• **Page extract**:
# RIP Marcris Fame and Glory Cha Cha



## chiarasdad (Dec 13, 2008)

It is with great sadness and heavy hearts that we inform you Cha Cha has crossed over the rainbow bridge. It broke our hearts to watch her slip away. 
Her courage and spirit will never be forgotten. 

RIP Champion Marcris Fame and Glory Cha Cha (10/7/2011 - 3/22/2014)


----------



## Matilda's mommy (Jun 1, 2005)

I am so sorry:smcry: I wish I cold give you a hug and cry with you, I know the deep sadness you are feeling, Dec 28th my Miss Bow went over the bridge. It's been very hard on us, we miss her something terrible, she lived to be 14 1/2.
your Cha Cha was stunning, and way to young to make the journey,may she run free with no pain.


----------



## KAG (Jun 1, 2006)

Aww, so sad. Please accept my condolences on the loss of your beautiful girl, Larry and Liz. 
I wish you peace.
Xoxoxoxox


----------



## mysugarbears (Aug 13, 2007)

Larry and Liz please accept my condolences. What a beautiful little girl and gone way too soon. :smcry: My heart just breaks for you and Liz it's never easy but when they are so young that just makes it so much harder. :grouphug:rayer::grouphug:


----------



## michellerobison (Dec 17, 2009)

OMD she was so young and beautiful.I'm sooo sorry!


----------



## Bailey&Me (Mar 8, 2010)

I am so very sorry for your loss, Larry and Liz


----------



## edelweiss (Apr 23, 2010)

She was so very young and that must have been a shock as well. . . I am so, so sorry. May you find peace in such a sad time of loss.


----------



## Tanner's Mom (May 27, 2005)

I am so sorry.


----------



## maggieh (Dec 16, 2007)

Larry and Liz, I am so very sorry for the loss of your beautiful girl!


----------



## Furbabies mom (Jul 25, 2011)

I'm so sorry for your loss. She was beautiful.


----------



## doggyluver5 (Feb 1, 2013)

• **Exercise directions**:
Using the memorial thread, answer:
(a) What birth and death dates does chiarasdad give for Cha Cha?
(b) According to Matilda's mommy, how old was Miss Bow when she died?
(c) Which two people do KAG and maggieh address by name?
Rely only on the memorial thread above.

• **Supplied information**:

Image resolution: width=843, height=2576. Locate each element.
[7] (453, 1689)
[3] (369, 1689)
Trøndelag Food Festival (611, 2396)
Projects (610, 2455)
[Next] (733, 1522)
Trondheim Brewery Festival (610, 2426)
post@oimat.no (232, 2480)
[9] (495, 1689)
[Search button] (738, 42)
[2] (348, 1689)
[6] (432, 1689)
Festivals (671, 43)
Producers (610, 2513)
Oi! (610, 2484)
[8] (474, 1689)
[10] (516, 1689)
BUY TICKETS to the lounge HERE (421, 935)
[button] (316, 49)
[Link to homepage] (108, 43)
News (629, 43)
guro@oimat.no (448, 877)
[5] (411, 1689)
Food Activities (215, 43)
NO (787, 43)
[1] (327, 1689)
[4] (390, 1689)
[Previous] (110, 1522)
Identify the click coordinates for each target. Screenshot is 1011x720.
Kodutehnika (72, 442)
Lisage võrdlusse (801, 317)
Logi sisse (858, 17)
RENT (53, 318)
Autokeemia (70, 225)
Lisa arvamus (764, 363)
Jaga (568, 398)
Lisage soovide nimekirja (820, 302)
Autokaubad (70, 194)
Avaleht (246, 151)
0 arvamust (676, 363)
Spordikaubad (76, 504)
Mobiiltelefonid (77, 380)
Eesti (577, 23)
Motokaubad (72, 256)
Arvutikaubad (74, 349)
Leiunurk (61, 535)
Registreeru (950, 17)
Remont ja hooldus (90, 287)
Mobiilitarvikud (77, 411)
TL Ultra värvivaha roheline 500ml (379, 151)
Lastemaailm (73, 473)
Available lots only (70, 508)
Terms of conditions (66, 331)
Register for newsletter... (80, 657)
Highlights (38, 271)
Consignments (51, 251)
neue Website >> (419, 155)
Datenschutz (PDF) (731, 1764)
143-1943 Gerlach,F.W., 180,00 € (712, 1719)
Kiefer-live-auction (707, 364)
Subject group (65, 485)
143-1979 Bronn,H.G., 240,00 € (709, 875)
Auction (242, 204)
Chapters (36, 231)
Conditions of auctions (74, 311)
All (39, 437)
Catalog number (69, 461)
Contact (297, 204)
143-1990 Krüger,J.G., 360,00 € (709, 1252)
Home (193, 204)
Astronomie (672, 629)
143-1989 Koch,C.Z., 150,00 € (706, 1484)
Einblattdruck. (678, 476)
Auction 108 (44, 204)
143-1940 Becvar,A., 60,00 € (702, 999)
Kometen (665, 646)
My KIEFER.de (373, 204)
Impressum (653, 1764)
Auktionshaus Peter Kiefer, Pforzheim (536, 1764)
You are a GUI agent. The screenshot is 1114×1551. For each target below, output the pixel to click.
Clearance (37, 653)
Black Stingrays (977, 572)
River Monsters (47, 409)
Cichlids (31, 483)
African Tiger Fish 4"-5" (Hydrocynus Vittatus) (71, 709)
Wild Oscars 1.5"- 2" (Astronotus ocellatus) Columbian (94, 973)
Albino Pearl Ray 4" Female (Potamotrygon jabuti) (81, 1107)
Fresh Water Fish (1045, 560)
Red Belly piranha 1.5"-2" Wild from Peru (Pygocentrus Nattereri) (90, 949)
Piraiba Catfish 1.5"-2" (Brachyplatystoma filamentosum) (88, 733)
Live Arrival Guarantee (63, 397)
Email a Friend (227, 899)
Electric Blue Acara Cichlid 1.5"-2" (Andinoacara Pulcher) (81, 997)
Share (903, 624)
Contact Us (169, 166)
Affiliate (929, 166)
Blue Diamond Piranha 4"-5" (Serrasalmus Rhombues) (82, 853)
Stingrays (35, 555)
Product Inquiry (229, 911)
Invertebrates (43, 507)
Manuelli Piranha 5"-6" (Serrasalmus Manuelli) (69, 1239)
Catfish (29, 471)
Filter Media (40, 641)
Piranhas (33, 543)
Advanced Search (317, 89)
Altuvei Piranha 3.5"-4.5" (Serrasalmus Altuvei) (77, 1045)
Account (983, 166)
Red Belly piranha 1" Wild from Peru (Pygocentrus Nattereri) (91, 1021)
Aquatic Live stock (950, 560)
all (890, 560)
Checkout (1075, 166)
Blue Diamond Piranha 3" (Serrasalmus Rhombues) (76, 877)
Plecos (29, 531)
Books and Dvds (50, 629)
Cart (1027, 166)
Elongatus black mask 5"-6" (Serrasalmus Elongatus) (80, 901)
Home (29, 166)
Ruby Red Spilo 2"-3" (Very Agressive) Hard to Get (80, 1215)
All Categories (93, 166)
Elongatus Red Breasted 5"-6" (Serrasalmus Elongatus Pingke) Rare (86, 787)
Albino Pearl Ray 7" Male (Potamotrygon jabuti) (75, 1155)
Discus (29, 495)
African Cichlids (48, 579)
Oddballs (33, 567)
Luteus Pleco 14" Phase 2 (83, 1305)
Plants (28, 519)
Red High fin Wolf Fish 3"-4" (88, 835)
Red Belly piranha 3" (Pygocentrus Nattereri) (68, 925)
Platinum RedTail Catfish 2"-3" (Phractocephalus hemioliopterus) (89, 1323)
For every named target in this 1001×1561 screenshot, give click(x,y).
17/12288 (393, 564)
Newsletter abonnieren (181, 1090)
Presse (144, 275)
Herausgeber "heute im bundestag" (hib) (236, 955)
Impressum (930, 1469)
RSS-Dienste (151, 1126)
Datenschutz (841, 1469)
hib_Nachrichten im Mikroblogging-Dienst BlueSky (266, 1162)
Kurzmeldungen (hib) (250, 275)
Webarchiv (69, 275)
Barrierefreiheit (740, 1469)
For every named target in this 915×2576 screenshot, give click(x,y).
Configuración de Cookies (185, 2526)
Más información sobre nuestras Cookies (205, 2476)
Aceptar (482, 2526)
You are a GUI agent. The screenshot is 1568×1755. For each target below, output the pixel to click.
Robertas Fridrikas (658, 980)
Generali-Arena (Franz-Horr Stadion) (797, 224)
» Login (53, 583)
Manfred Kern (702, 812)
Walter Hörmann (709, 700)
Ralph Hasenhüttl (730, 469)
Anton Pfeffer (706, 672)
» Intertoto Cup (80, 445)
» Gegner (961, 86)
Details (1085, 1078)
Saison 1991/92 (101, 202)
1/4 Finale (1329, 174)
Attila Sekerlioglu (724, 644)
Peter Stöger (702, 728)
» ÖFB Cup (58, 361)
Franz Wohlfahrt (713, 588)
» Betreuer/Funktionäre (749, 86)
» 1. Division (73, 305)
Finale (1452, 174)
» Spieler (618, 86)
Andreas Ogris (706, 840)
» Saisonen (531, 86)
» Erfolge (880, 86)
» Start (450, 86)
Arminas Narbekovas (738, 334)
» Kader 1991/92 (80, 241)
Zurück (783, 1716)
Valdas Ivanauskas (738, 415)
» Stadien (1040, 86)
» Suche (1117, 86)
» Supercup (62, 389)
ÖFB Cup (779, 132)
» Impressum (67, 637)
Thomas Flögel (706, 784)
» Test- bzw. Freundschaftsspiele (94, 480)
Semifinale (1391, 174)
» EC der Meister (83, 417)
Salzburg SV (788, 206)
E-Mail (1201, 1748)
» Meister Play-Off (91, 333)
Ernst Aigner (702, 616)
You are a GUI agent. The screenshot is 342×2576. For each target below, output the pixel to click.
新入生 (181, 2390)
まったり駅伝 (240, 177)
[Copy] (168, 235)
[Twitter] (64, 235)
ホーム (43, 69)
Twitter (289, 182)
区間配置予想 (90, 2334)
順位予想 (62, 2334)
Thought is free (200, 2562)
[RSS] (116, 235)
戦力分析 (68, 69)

• **Task answer**:
(a) 10/7/2011 to 3/22/2014
(b) 14 1/2
(c) Larry and Liz